That may take effort, but it is more possible than it has ever been. And while it may make it difficult for grand juries or police departments, as the Ferguson prosecutor argued in his speech, in the long run more information is almost always better — especially when it comes from people who are the closest to the situation. What we choose to do with that information once we get it is up to us.

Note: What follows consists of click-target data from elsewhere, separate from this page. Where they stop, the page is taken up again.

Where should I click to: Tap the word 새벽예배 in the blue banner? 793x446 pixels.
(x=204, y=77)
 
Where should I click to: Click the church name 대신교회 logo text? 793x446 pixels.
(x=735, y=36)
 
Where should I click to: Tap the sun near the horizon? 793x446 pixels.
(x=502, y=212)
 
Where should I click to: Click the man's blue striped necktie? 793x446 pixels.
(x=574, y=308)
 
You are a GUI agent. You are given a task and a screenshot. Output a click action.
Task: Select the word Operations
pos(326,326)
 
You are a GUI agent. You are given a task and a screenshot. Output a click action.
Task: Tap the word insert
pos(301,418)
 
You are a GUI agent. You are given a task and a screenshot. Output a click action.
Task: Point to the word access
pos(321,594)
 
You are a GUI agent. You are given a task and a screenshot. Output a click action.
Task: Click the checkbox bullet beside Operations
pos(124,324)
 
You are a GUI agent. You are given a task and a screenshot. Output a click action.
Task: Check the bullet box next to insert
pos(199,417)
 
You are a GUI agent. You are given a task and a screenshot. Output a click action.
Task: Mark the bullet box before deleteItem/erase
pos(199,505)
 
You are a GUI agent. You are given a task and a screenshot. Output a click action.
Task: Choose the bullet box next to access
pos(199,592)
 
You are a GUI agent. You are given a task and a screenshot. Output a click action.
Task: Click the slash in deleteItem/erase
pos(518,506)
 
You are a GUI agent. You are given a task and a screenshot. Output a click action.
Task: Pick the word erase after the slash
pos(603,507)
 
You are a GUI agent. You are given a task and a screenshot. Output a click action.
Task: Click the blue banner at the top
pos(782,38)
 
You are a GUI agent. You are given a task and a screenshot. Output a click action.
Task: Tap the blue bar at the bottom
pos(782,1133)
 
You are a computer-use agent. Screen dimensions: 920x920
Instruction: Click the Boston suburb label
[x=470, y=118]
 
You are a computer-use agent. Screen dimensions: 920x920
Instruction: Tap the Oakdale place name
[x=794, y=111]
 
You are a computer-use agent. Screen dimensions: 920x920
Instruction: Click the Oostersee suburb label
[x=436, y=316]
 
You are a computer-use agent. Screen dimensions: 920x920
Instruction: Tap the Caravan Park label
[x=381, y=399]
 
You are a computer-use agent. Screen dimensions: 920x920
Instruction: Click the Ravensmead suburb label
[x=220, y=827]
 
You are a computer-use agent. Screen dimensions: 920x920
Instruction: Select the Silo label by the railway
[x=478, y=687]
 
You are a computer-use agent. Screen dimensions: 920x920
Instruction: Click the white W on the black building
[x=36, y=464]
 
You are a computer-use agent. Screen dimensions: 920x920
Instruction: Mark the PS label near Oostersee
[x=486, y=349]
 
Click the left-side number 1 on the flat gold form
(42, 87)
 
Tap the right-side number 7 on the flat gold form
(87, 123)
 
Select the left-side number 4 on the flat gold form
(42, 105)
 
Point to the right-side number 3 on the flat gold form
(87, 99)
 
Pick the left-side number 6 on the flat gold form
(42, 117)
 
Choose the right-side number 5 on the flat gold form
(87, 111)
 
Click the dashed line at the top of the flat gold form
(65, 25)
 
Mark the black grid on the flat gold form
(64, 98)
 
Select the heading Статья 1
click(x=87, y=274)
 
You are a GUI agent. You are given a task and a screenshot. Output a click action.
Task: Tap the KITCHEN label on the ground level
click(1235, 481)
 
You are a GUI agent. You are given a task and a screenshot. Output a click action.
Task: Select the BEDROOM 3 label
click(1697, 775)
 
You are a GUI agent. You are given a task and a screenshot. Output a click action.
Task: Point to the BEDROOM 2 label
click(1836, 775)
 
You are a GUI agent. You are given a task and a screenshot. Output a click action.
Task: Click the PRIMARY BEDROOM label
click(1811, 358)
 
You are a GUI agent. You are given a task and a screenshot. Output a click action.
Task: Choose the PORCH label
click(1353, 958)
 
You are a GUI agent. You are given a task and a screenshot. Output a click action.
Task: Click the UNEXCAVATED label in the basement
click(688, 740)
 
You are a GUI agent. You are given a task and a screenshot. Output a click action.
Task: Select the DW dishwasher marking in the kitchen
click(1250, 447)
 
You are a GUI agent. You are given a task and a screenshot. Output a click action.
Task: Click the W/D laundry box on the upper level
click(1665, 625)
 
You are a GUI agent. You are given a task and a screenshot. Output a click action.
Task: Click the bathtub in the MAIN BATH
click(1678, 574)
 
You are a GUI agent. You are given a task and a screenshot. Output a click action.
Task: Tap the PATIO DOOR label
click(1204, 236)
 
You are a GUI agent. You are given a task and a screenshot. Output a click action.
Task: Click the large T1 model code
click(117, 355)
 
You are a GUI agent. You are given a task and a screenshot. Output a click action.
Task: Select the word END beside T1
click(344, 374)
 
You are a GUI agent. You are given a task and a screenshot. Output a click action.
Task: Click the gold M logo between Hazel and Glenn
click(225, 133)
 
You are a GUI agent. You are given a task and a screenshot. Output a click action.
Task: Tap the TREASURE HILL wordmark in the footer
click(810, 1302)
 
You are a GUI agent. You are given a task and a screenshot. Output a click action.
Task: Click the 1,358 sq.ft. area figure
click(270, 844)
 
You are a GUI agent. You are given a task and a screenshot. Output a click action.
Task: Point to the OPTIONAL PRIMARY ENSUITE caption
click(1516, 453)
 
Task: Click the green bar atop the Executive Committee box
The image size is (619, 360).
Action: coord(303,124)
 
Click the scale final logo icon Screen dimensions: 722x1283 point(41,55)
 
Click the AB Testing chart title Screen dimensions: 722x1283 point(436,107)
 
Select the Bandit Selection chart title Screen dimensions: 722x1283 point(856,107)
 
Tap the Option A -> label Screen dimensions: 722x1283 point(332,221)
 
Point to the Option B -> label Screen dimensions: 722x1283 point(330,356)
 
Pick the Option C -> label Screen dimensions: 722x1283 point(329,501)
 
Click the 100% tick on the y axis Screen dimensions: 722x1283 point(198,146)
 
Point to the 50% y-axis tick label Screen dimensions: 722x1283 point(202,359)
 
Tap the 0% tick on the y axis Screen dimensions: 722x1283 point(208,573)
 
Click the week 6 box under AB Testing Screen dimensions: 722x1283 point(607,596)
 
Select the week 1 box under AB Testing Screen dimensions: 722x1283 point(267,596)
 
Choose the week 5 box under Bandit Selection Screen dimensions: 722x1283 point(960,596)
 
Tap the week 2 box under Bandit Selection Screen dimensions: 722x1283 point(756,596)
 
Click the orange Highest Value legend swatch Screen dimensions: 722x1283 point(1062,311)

8 Responses to “Did social media make the situation in Ferguson better or worse?”

  1. Ian Gertler

    Very subjective question, but at the end of the day it is really based on the factors being used to judge this. Some may think that the reports serve as a prompt for certain behaviors, while others value the importance in knowing what’s happening in real-time directly from sources. Like anything, there will be pros, cons and opportunity costs. I do hope we can start working together better and respecting people’s differences, rather than punishing for them. We can all improve. **Optimistic, yet realistic.**

  2. Twitter is a popular tool for conjuring leftist outrage in America the same way it stirred up the Arab spring and gave rise to worse actors than already existed in the middle east like the muslim brotherhood and ISIS. Fergusson is a perfect example of how activists and community organizers use social media to stir civil disobedience and justify vengeful ‘social justice’ over targeted political issues like police ‘brutality’, but they diminish and completely ignore even trivialize the much bigger problems of inner-city, black on black and gang violence. In this case it’s just another way socialists keep African Americans angry and hopeless with lies, jet puffed historical revisionism and contention.

    • Khalil H. Bey

      You seem well-meaning enough. Where shall we start….
      + Ferguson is firmly suburbia, not inner-city. (That’s why it’s not called St Louis.)
      + Ferguson doesn’t have a gang problem… at least not one the PD has mentioned.
      + “Socialists” are not the Pied Pipers of Black People. We actually have minds.
      + Sure you can blame Twitter for ISIS. You can also blame the Walkman for the Ayatollahs. (Look it up.) But blaming the Arab spring is sorta like blaming Thomas Paine for the Napoleonic Wars.
      + Muslim Brotherhood was est’d in 1928 (hint: pre-Twitter) and rules exactly zero countries today.

      In all seriousness, please show me which old media outlets are doing this superior job of covering “the much bigger problems of inner-city, black on black and gang violence.” I’m quite certain I’ve not been watching the same TV channels you have. The only recent coverage of gangs I’ve seen in national media was an Al Jazeera piece linking an increase in deportations of LA gang members with this summer’s border crisis.

  3. Gail Gardner

    While some prefer to keep occurrences like this quiet, it is important for Americans to realize how common it is for people to be tazed, beaten and shot at the hands of police. Most concerning is that unless the injured parties can afford to pursue legal action, no punishment for excessive violence is typically invoked. Many have no idea how much we are all at risk. The more militarized the police become, the greater the danger that you, your children, or your family and friends will end up dead or seriously injured.